El trabajo analiza el seguimiento médico de la población tras Hiroshima y Nagasaki

13.08.2016 | 01:16

Las personas que han estado expuestas a la radiación tras las bombas atómicas de Hiroshima y Nagasaki tienen un riesgo mucho mayor de padecer cáncer. Sin embargo, un estudio reciente publicado en la revista Genetics' y recogido por la plataforma Sinc, muestra que los efectos nocivos a largo plazo en la salud de la población se han exagerado en comparación con la realidad.

"La mayoría de la gente, incluidos científicos, tienen la impresión de que todos los supervivientes se enfrentan a un estado de salud débil y tasas altas de cáncer o mutación genética, pero hay una enorme diferencia entre la creencia y la realidad", declara el biólogo molecular de la Universidad Aix-Marseille (Francia), Bertrand Jordan, autor del estudio que ha tenido en cuenta más de 60 años de seguimiento médico de los supervivientes y sus generaciones.

Las personas que sobrevivieron pasaron a formar parte de estudios de seguimiento de salud, que comenzaron en 1947 y todavía continúan con el trabajo de la Fundación para la Investigación de los Efectos de la Radiación y con la financiación de los gobiernos de Japón y Estados Unidos. El proyecto ha seguido a unos 100.000 supervivientes, 77.000 de sus hijos y a más de 20.000 personas no expuestas a radiación.

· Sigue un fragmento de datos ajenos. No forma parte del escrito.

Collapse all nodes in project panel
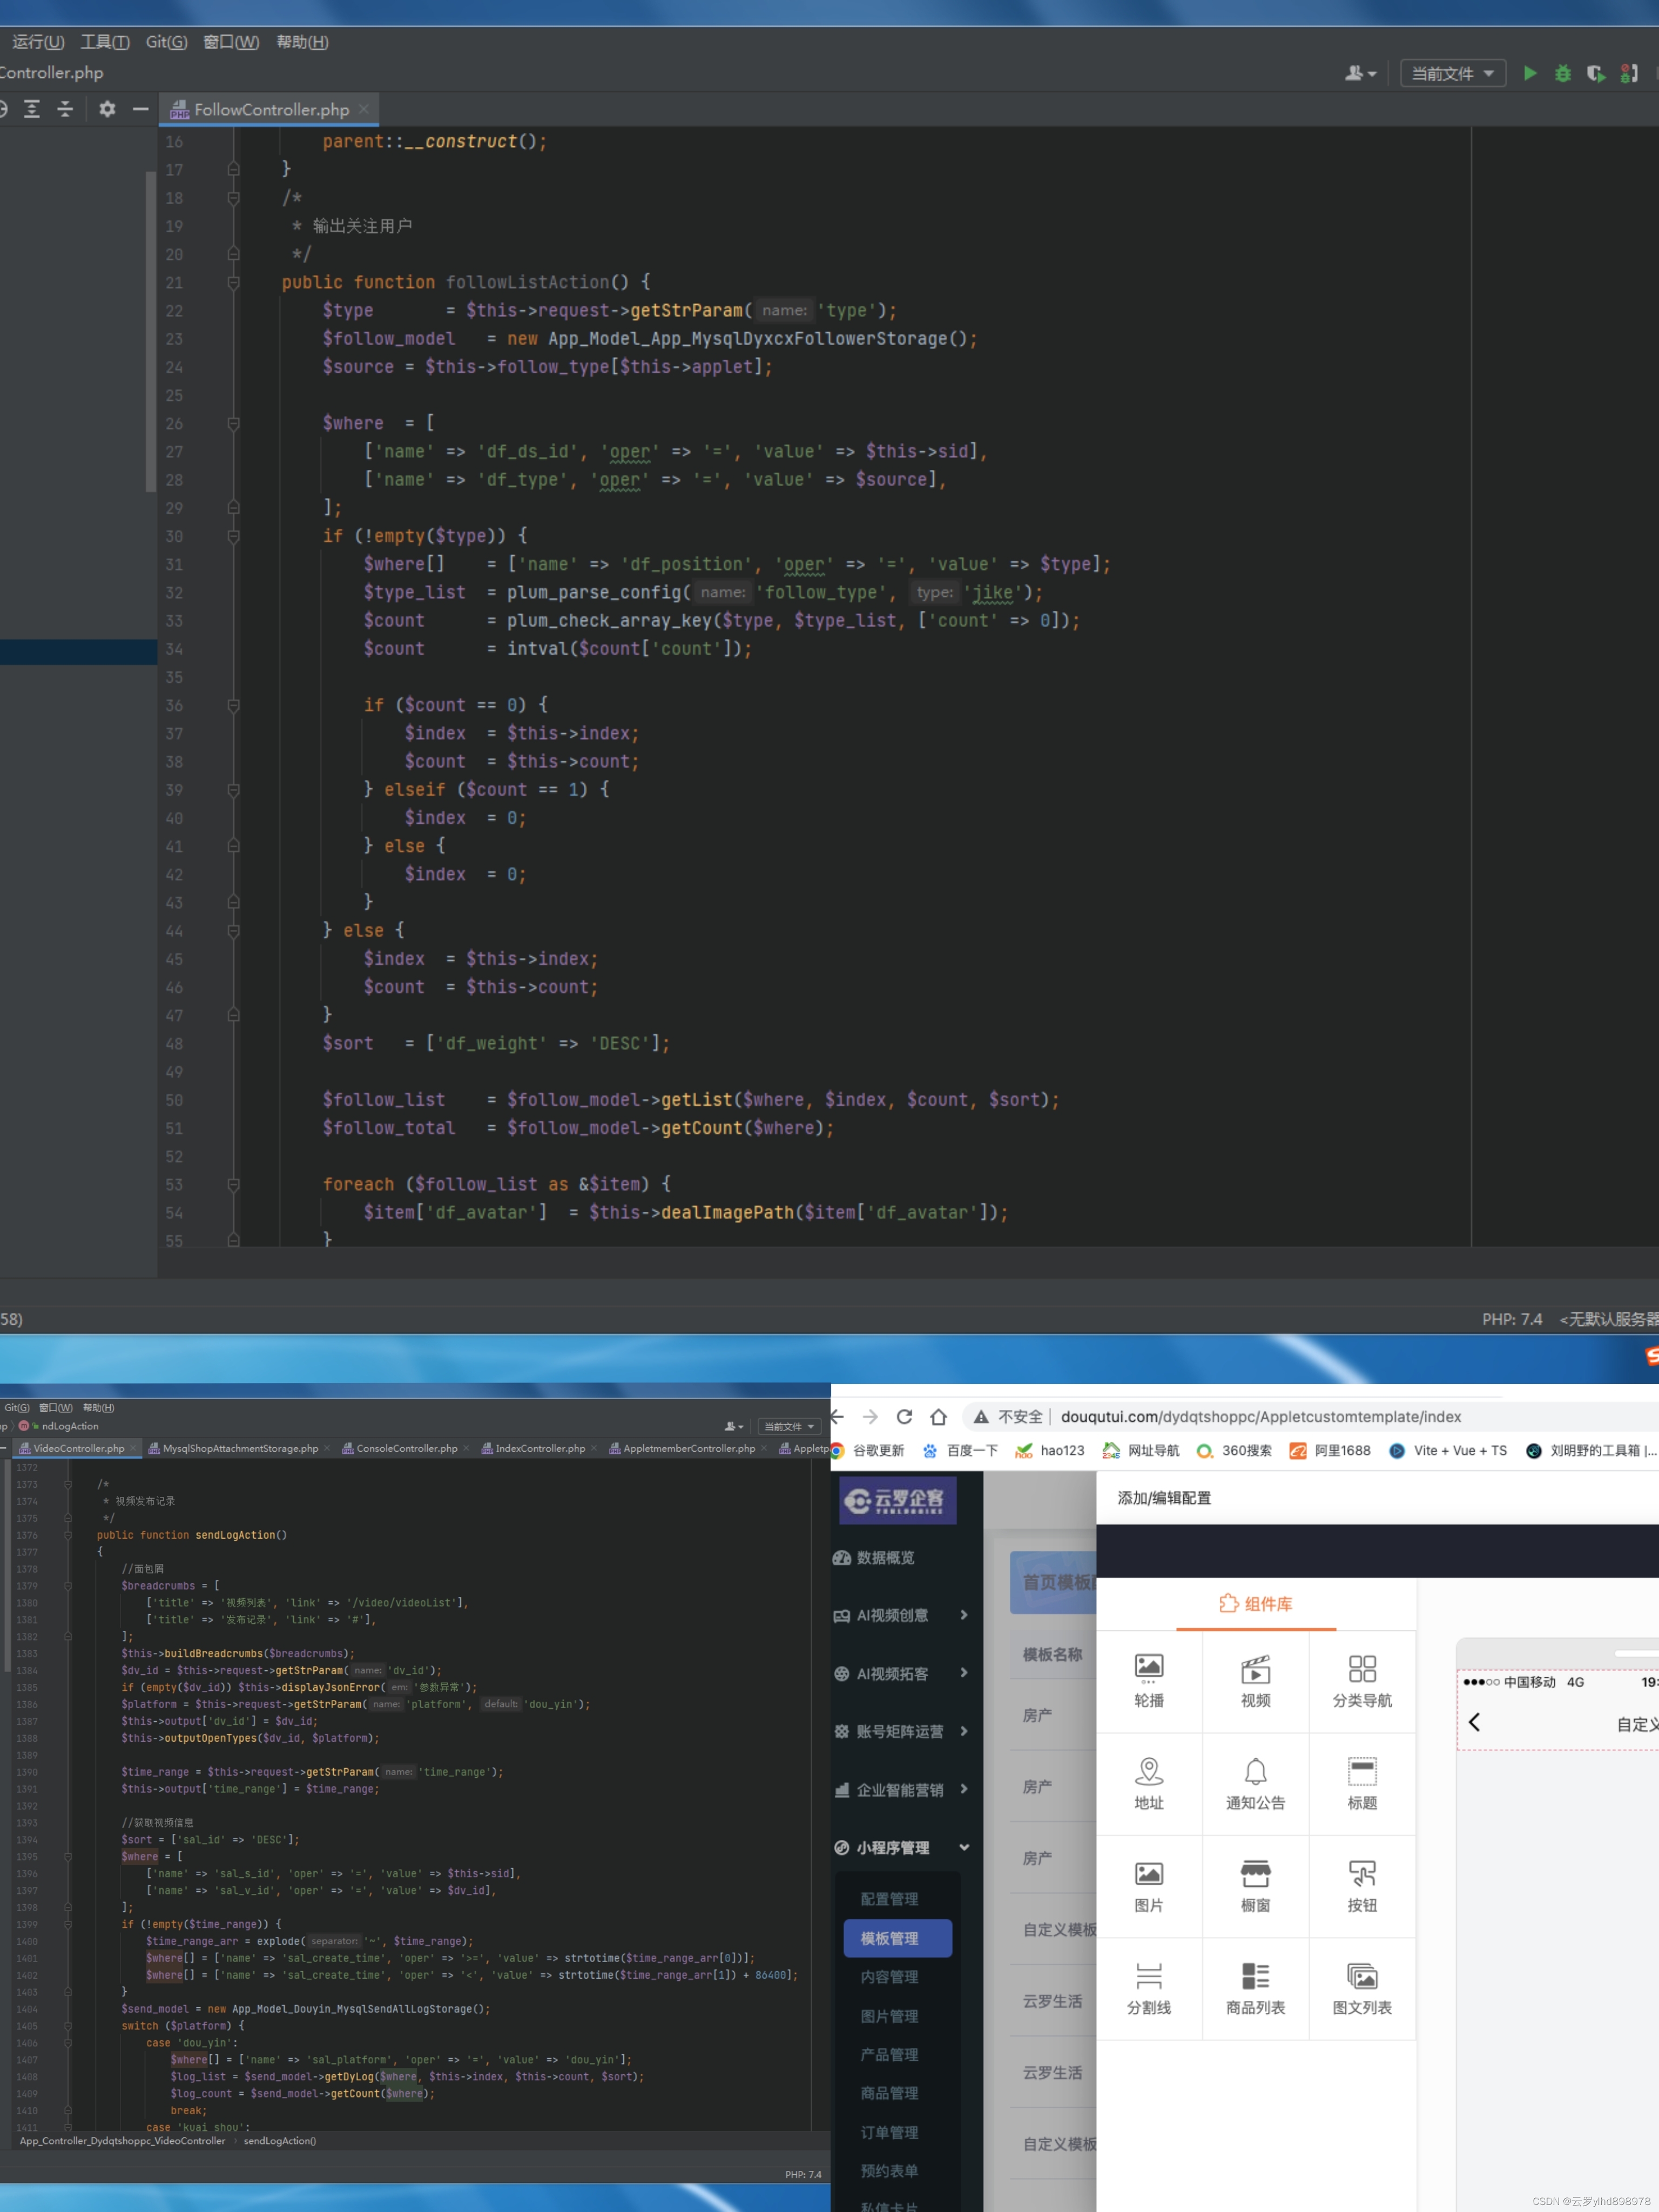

Según la investigación, aunque se ha demostrado que la exposición a la radiación aumenta el riesgo de cáncer, sobre todo en mujeres jóvenes, la esperanza de vida de los supervivientes solo se redujo unos pocos meses en comparación con los que no habían estado expuestos. De hecho, la mayoría de supervivientes no han llegado a desarrollar ninguna enfermedad oncológica.

Los resultados han revelado que la incidencia de tumores sólidos entre 1958 y 1998 en los supervivientes fue un 10% más alta y las personas expuestas a una dosis de radiación superior a un gray tuvieron un 44% más de riesgo durante el mismo lapso de tiempo.

"La gente teme más a los nuevos y desconocidos peligros que a los que son familiares. Se tiende a menospreciar el peligro del carbón, tanto en las personas que extraen como en aquellas que lo respiran cada día debido a la contaminación atmosférica", advierte el investigador.